▶ [Task brief]:
Count the lines in the records below that contain the word "answer", and give only the number.

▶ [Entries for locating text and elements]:
"""

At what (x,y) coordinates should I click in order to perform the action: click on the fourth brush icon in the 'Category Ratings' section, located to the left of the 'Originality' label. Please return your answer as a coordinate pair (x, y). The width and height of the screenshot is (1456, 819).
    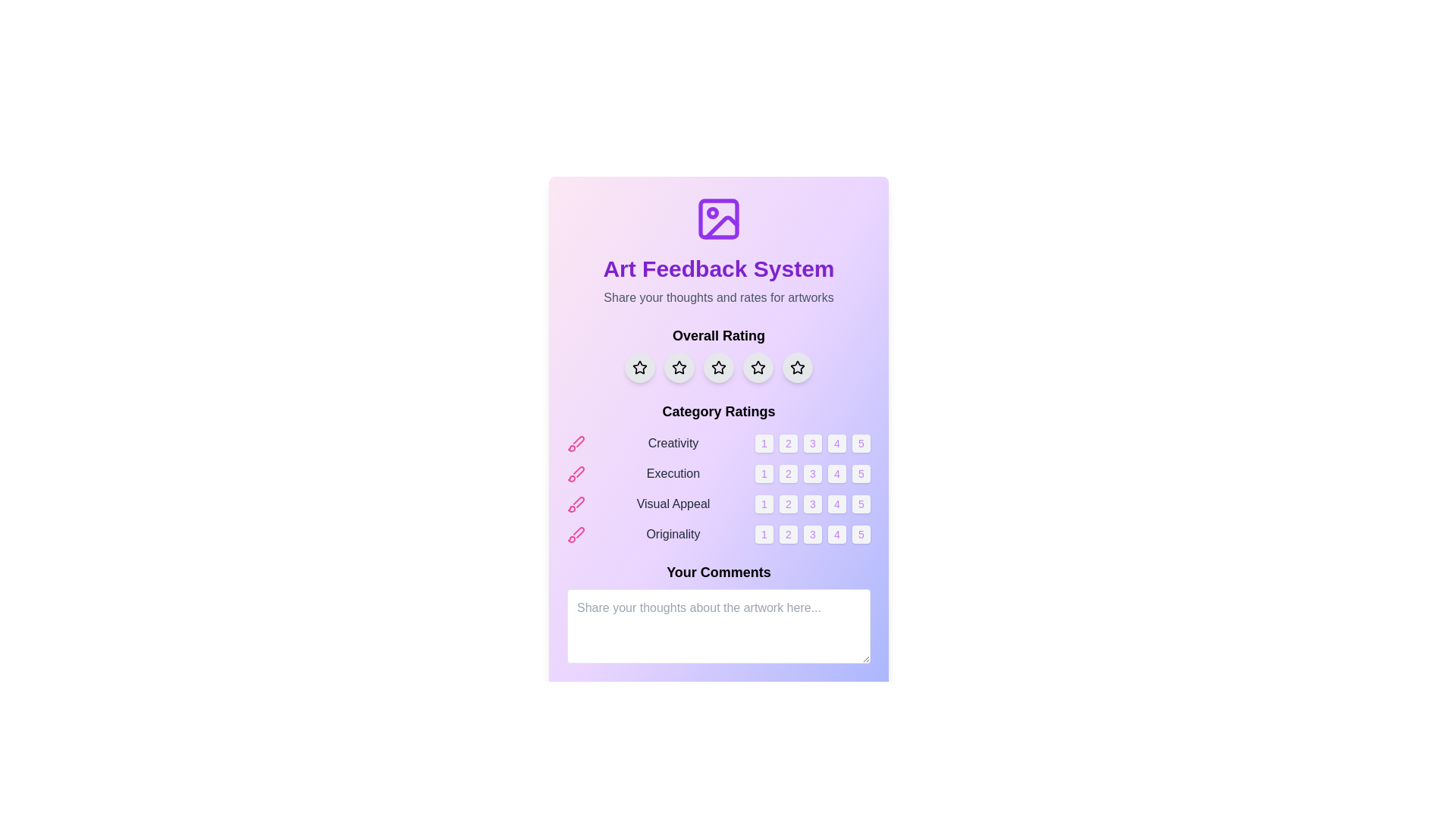
    Looking at the image, I should click on (575, 534).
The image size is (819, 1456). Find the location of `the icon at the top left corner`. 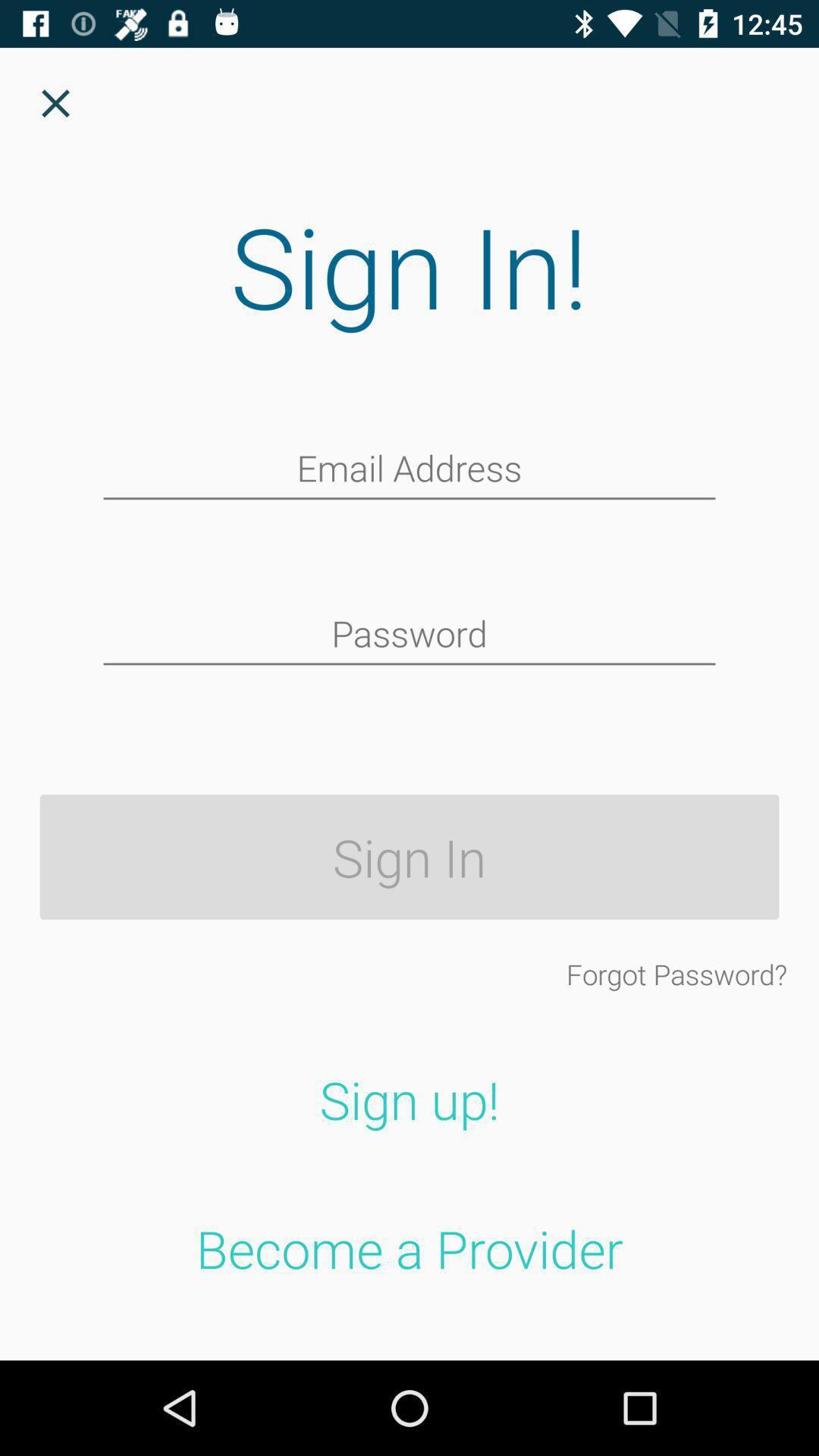

the icon at the top left corner is located at coordinates (55, 102).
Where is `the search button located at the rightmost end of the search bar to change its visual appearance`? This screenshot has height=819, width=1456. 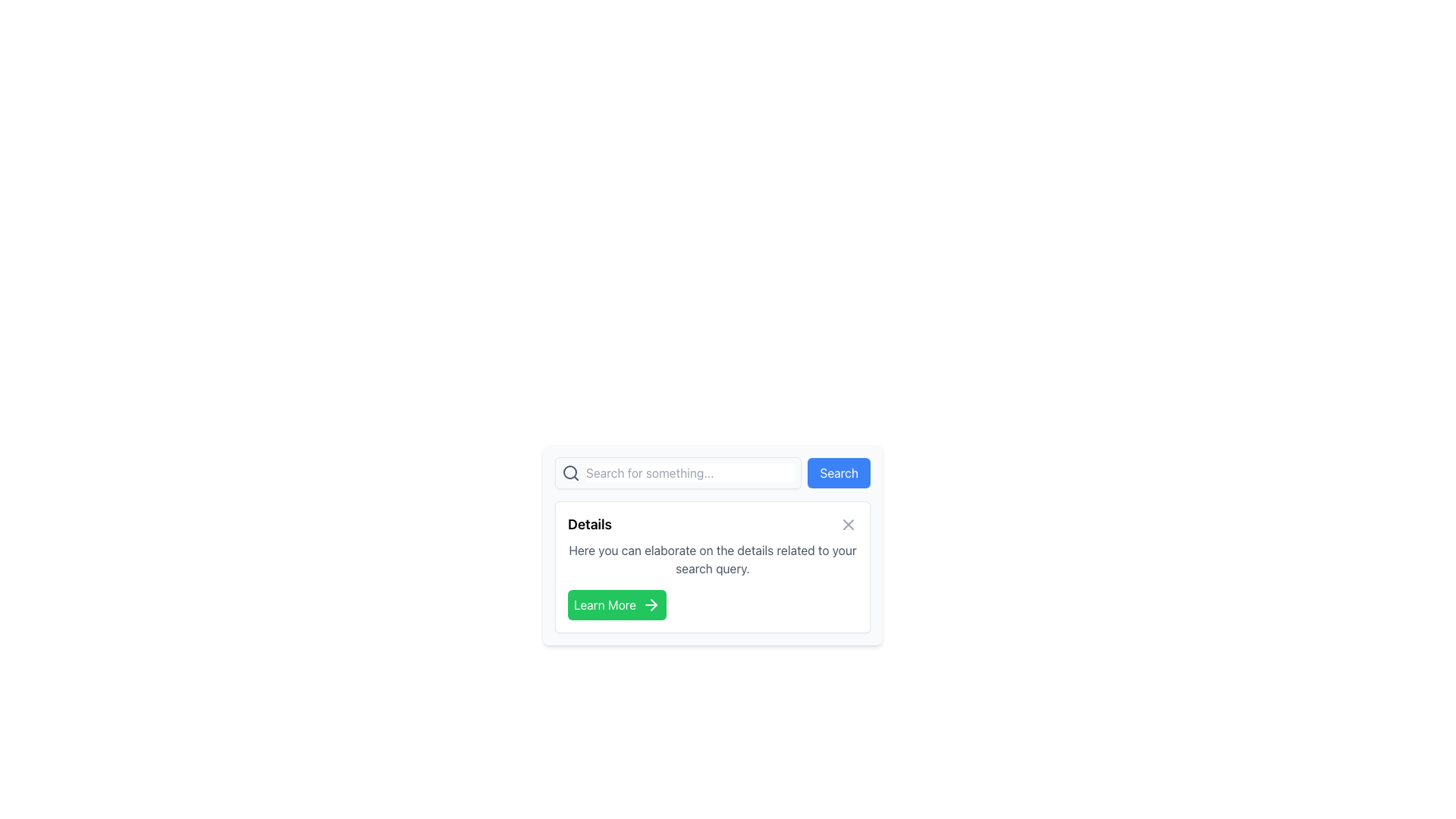 the search button located at the rightmost end of the search bar to change its visual appearance is located at coordinates (838, 472).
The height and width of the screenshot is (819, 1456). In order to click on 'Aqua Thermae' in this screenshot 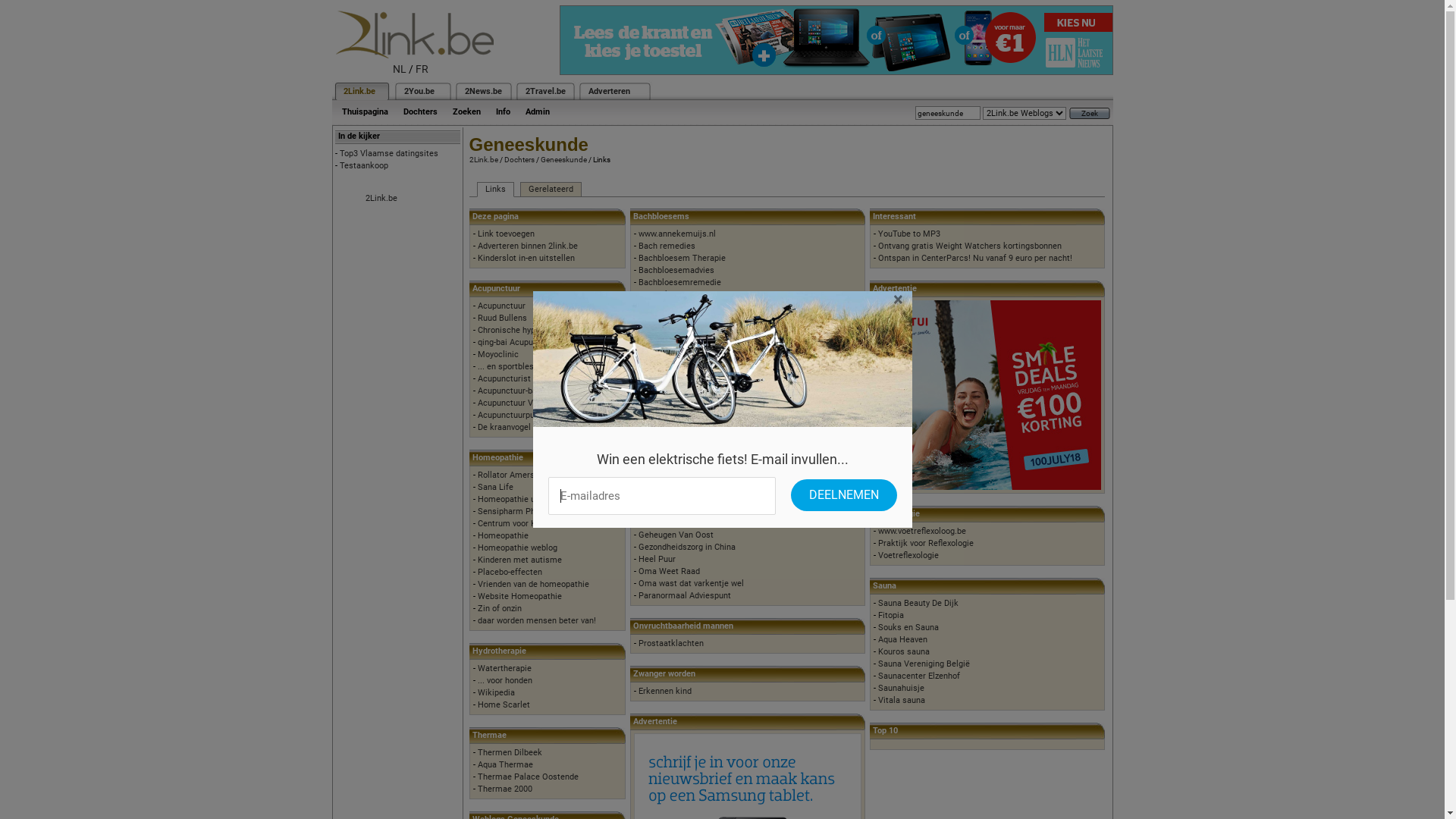, I will do `click(505, 764)`.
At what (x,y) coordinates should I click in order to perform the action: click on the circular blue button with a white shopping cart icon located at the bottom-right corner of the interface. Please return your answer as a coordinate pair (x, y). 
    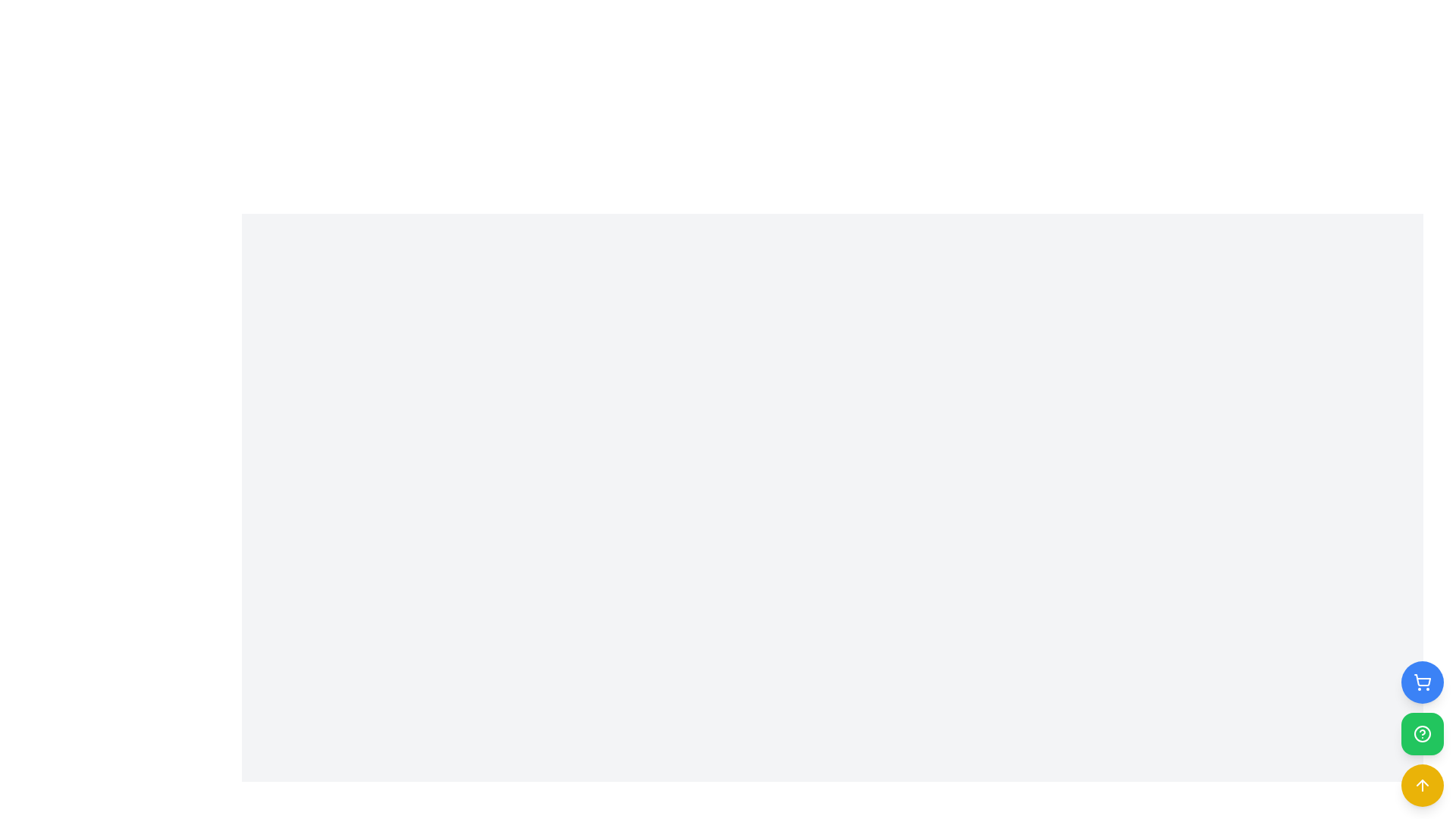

"""

▶ [Result of the task]:
2